The Treasury of David
by C.H. Spurgeon

EXPOSITION OF THE PSALMS
(Psalms 63 Verse 04)

 

EXPOSITION

Verse 4. Thus will I bless thee while I live. As I now bless thee so will I ever do; or rather, so as thou shalt reveal thy lovingkindness to me, I will in return continue to extol thee. While we live we will love. If we see no cause to rejoice in our estate, we shall always have reason for rejoicing in the Lord. If none others bless God, yet his people will; his very nature, as being the infinitely good God, is a sufficient argument for our praising him as long as we exist.

I will lift up my hands in thy name. For worship the hands were uplifted, as also in joy, in thanksgiving, in labour, in confidence; in all these senses we would lift up our hands in Jehovah's name alone. No hands need hang down when God draws near in love. The name of Jesus has often made lame men leap as a hart, and it has made sad men clap their hands for joy.

 

EXPLANATORY NOTES AND QUAINT SAYINGS

Verse 3-6. See Psalms on "Psalms 63:3" for further information.

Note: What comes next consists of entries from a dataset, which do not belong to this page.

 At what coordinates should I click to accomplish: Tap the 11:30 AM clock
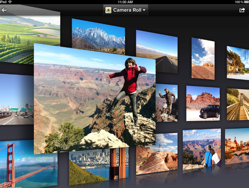tap(125, 2)
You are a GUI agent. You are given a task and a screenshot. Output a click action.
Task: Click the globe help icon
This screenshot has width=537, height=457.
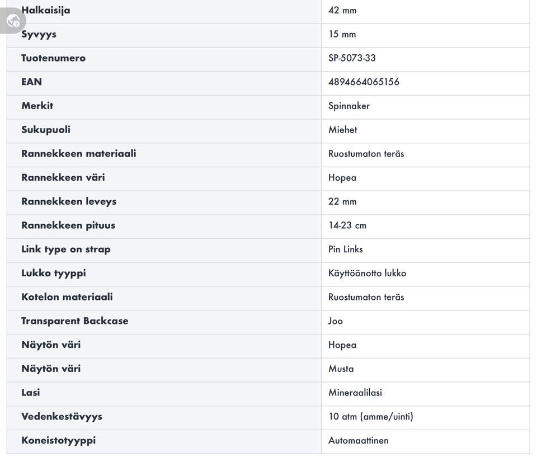pos(13,21)
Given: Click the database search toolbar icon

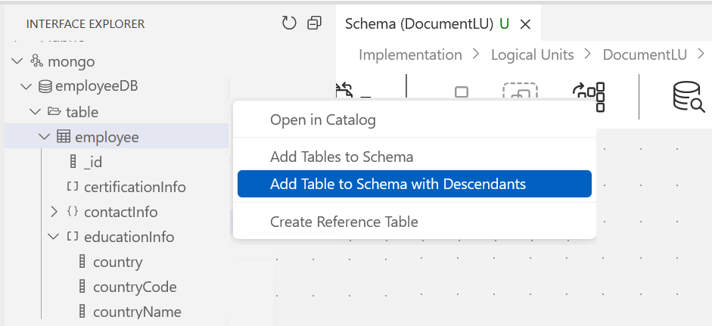Looking at the screenshot, I should (688, 98).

Verse 4. Thus will I bless thee. There are two ways especially in which God is blest of his creatures. The one is objectively, by way of representation; and the other is significatively, by way of publication. According to the first sense, so all the creatures bless him: "The heavens declare the glory of God; and the firmament showeth his handiwork." Psalms 19:1. "Sun and moon, and fire and hail, and snow and vapours." Psalms 148:3,7-8. All these they so bless him thus. But according to the second sense, so he is blest only by angels and men, who are therefore to do it with so much the greater intension. "All thy works shall praise thee, O Lord; and thy saints shall bless thee. They shall speak of the glory of thy kingdom, and talk of thy power," etc. Psalms 145:10-11. Thomas Horton.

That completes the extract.